For the next step, I start by running a code generation template against the model, which generates an XSD. This usually fails initially, so I then spend time adding missing information to the model and correcting information that is already there. Finally the XSD generation works - I have more faith in my model than I had before. This is the 'XSD generation succesful' state.

Now I've got the XSD, I develop example xml files which represent instances of the domain model I'm building (in this case, particular dsl definitions) and check they validate against the XSD. I find out, in this stage, whether the model I'm building captures the concepts required to define Dsl's. Can I construct a definition for a particular Dsl? As these examples are built, I refine the domain model, and regenerate the XSD, until I have a set of examples that I'm happy with.

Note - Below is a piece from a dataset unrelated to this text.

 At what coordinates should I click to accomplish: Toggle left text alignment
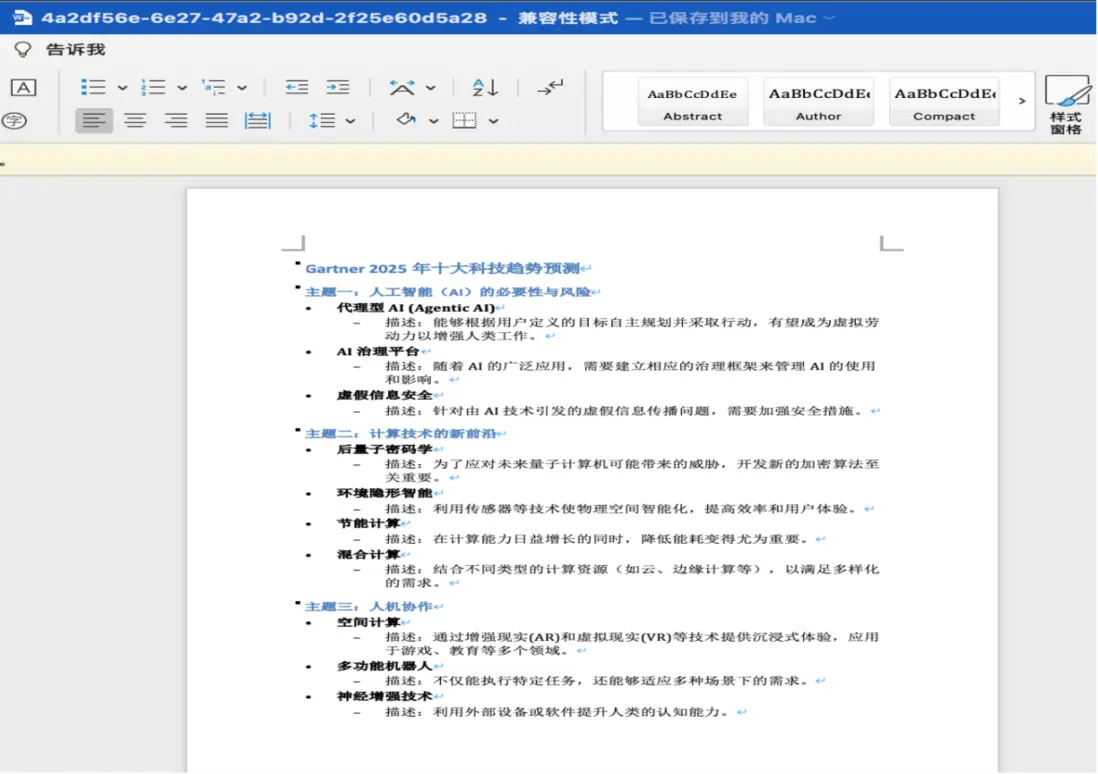[94, 121]
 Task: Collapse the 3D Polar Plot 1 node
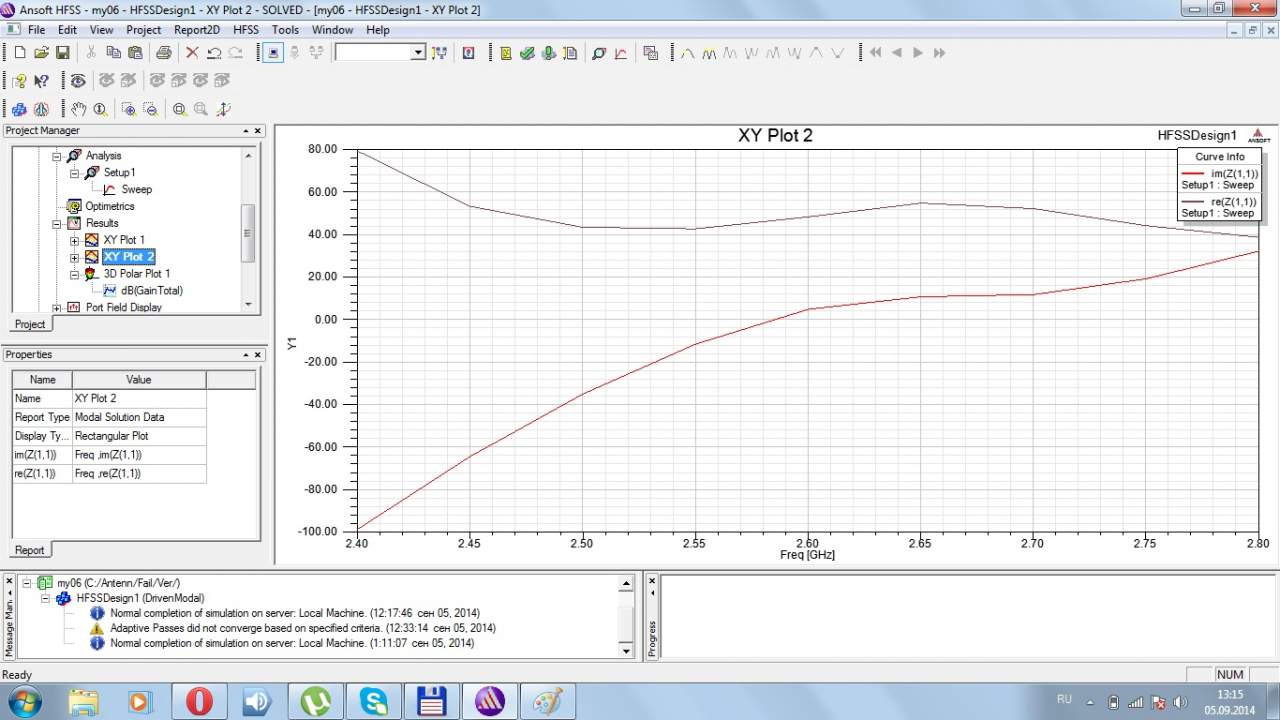point(75,274)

The fidelity of the model is increased and I'm much more confident that it's correct. We might call this the 'All candidate Dsl Definitions can be expressed' state.

The next stage, which will now mostly be done by developers I work with, is to write the code generators of this new format that generate working designers. We'll write automated tests against those generated designers and exercise them to check that they have the behavior we expected to get from the Dsl definitions provided as input to the code generators. This process is bound to find issues with the original model, which will get updated accordingly. This might be the 'Semantics of language implemented' state, where here the semantics is encoded as a set of designer code generators.

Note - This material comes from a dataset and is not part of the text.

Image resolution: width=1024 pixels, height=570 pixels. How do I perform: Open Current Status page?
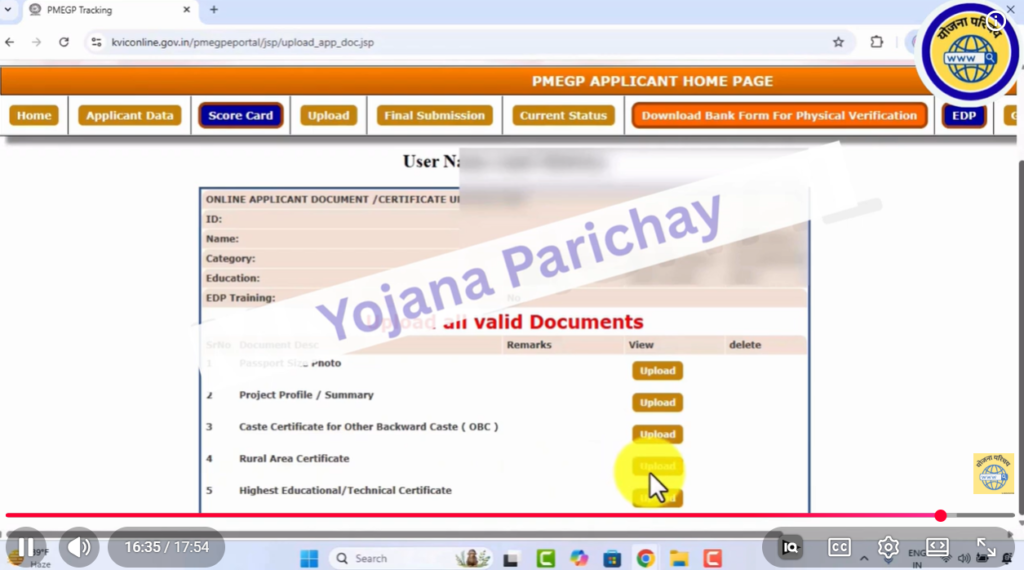pos(563,116)
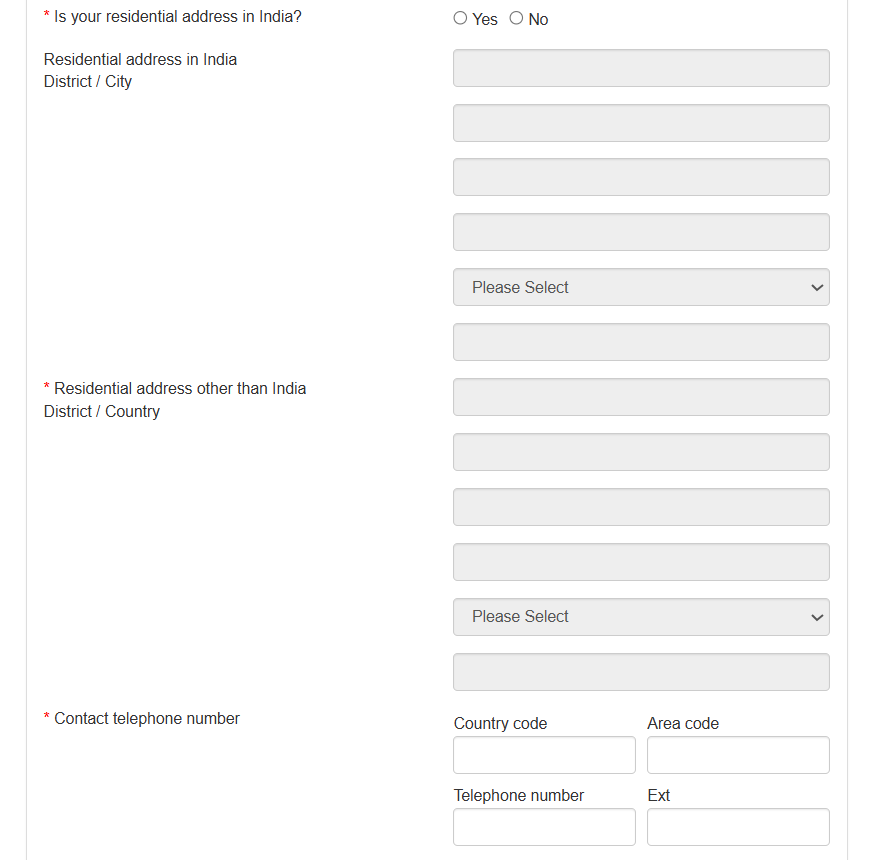Click second address line field for address outside India

(x=641, y=452)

So how is this process similar to programming? Well, with programming I'd probably do my initial sketches of the design on a whiteboard or paper. I might use a tool like the new class designer in Visual Studio, which essentially visualizes code, and just ignore compile errors during this stage.

When I think the design is about right I'll then do the work to get the code to compile. I guess that's a bit like doing the work in the modeling example above to generate the XSD.

Once I've got the code to compile, I'll try and execute it. I'll build tests and check that the results are what I and the customer expect. This, perhaps, is analagous to me writing out specific examples of dsl definitions in Xml and checking them against the generated XSD.

We could probably debate for ages how alike generating an XSD from a domain model is to compiling a program, or how alike checking that the domain model is right by building example instances in XML is to executing and testing a program. I don't think it really matters - the general point is that there are various stages of running artefacts through tools, which check and test and generally increase our confidence in the artefact we're developing - they increase the fidelity of the artefact. Exactly what those stages are depends on the domain - what the artefact is, what language is used to express it, and what tools are used to process it.

Now it would be interesting to look at what some of these states should be for languages in different domains. For example, what are they for languages describing business models...

[10th February 2006: Fixed some typos and grammatical errors.]